技術面での変化はほとんどないでしょう。ビジネス面では・・・Macのシステムに採用されるフリーソフトウェアが増えるほど、IBMなどの企業や、その他のオープンソースシステムと提携する機会が増えると思います。Microsoft支配という悪夢を生き延びたIBMは、Steve Jobsが第2のBill Gatesとなることを何としても避けようとするはずです。さまざまなレベルでシステムを根本的にオープンにすれば--選択肢を提供し、コントロールを放棄すれば--競合企業を協働させることができます。それが可能であることを、われわれはEazel時代に学びました。Eazelはオープンソースの分野で、SunやHPと大規模な提携を行いました。たとえライバル同士でも、どちらにも所有権がなければ、同じソフトウェアに共に取り組むことができるのです。
--それは寡頭政治につながるのではありませんか。SunとHPが結託して、「共通のオープンなプラットフォームを使おう。資金と人材をわれわれが握れば、中小企業が台頭する余地はない」というかもしれません。
そうはなりません。なぜなら、これは革新を受容するシステムだからです。私があるすばらしいアイディアを持っていたとしましょう。ユーザーが飛びつくような、世界を変えるようなアイディアです。しかし、閉鎖的なプラットフォームでは・・・私は締め出されます。ソースコードの所有権がないので、コードに手を加えることができないからです。しかし、オープンなプラットフォームでは誰もが歓迎され、したいことをすることができる。もちろん、利益が出るかどうかは別の問題です--それは複雑で、細かい部分が重要になりますからね。でも、この方がはるかに健全な環境を構築できると思います。

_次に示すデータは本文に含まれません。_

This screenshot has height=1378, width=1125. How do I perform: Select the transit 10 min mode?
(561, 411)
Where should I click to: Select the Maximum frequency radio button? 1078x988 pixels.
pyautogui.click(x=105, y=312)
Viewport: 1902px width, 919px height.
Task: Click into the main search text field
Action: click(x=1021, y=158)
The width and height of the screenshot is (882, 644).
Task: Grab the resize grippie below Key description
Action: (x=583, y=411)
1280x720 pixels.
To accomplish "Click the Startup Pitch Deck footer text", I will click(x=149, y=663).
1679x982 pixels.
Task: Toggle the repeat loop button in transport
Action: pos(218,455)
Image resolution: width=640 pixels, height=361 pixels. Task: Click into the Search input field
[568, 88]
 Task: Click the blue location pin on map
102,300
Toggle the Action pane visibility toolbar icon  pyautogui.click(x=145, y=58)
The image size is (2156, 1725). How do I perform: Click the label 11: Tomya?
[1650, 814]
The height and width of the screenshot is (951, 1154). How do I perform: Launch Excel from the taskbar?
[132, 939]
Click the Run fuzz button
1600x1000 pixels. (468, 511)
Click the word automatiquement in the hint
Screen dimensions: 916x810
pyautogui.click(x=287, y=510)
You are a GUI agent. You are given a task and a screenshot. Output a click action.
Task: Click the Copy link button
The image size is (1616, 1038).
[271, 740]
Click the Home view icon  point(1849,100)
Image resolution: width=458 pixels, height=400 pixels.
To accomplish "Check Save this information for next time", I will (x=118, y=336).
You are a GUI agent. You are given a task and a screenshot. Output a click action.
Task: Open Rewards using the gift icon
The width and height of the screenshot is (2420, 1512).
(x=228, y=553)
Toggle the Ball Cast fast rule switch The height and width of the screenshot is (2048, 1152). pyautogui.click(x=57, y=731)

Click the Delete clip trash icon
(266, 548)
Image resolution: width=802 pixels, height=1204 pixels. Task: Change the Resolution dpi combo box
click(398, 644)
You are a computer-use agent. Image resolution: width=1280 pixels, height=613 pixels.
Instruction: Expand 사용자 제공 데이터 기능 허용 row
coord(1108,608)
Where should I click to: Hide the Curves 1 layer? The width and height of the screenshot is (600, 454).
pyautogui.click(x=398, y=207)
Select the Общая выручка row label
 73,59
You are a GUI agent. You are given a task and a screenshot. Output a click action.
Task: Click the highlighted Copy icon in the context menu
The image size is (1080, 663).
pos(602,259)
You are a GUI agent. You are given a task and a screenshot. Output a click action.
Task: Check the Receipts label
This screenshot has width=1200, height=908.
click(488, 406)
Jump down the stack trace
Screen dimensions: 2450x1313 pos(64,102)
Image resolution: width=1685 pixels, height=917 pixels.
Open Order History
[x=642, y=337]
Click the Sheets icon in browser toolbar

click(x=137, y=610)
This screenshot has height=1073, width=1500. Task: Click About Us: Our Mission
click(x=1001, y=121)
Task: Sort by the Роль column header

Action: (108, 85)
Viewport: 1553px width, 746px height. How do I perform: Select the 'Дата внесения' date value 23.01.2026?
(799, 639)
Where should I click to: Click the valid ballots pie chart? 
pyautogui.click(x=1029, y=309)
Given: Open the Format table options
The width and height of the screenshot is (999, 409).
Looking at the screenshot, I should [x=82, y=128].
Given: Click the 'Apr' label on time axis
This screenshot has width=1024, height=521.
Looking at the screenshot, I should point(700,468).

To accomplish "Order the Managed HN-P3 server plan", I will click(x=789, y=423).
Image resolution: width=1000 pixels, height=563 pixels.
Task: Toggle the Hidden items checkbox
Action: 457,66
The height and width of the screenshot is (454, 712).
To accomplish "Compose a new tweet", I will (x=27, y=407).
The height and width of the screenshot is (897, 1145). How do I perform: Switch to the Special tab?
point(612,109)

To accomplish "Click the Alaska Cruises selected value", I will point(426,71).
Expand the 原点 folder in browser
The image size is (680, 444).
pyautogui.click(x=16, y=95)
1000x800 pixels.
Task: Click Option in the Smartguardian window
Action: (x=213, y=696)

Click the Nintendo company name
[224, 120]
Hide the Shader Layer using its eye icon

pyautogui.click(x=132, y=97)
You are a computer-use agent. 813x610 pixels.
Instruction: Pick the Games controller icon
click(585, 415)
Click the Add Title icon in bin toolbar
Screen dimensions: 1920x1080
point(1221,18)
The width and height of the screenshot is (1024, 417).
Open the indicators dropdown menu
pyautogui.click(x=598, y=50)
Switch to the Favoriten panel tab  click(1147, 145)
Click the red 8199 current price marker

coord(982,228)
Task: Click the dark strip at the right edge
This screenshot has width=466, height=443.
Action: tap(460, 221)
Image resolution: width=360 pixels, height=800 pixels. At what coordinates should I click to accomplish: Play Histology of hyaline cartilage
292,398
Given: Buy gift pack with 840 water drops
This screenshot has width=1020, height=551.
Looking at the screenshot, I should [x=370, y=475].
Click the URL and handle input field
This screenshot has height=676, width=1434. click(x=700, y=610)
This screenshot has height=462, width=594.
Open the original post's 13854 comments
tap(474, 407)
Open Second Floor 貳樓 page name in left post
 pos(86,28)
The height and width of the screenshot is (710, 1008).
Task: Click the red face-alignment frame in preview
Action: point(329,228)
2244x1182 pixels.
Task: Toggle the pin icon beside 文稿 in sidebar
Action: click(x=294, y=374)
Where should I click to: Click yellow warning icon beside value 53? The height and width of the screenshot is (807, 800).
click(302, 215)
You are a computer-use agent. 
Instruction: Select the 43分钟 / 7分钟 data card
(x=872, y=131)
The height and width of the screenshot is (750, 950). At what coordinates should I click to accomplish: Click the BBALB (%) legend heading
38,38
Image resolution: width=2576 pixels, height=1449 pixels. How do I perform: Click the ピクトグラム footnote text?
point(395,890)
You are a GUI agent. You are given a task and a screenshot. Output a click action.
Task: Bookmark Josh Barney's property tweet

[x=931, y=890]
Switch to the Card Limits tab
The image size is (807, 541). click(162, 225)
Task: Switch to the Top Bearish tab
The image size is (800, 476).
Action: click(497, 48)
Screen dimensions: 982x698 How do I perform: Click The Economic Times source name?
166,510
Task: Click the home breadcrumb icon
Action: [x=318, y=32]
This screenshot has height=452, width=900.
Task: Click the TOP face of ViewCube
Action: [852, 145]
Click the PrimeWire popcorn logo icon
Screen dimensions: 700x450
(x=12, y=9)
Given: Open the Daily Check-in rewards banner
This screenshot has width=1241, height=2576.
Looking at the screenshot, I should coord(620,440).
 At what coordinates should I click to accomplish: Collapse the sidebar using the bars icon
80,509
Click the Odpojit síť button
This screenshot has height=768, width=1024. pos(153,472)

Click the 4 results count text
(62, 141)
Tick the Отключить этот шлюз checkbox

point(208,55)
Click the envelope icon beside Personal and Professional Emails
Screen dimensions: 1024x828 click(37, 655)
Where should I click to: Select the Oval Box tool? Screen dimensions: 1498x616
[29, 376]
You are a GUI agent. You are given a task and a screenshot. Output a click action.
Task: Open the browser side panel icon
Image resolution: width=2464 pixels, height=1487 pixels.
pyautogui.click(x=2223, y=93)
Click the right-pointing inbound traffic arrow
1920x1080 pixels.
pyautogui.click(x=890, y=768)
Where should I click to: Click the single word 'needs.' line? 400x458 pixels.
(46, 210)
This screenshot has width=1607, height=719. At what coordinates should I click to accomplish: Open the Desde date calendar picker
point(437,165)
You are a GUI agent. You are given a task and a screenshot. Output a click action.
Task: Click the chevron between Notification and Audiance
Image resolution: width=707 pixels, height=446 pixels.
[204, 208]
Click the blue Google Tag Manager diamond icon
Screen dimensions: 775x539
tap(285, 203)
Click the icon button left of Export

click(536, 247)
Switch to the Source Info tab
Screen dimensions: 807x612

「なぜなら、これは革新を受容するシステムだからです」というところに、なにか大きなヒントがあるような気がする。保護vs公開、知識の共有vsライセンシング、対立的な概念として捉えられがちだけれど、そのどちらもが、ある条件ではイノベーションを促進する訳です。
問題は、それが所有権や政治的ガバナンスとミックスされることで、複雑怪奇な世界に落ち込んでいってしまうこと。
Google経営者がインタビューで「特許は、それほど重視していない」と言い切りつつ、「ただし、20%ルール(従業員は仕事の20%を自分の好きなことの開発につかってよい)をはじめ、イノベーションがボトムアップで発生することに、最大限の注意を払っている」と答えていました。
つまり所有権を拡大すること以外の方法で、企業価値を最大化する具体的な戦略を、Googleはなにか持っているということなのでしょうか?
どの部分を公開し、どの部分まで守るべきなのか。微妙なバランスの調整が、イノベーション、ビジネスの両方の側面で、ますます重要になってきているのは事実のようです。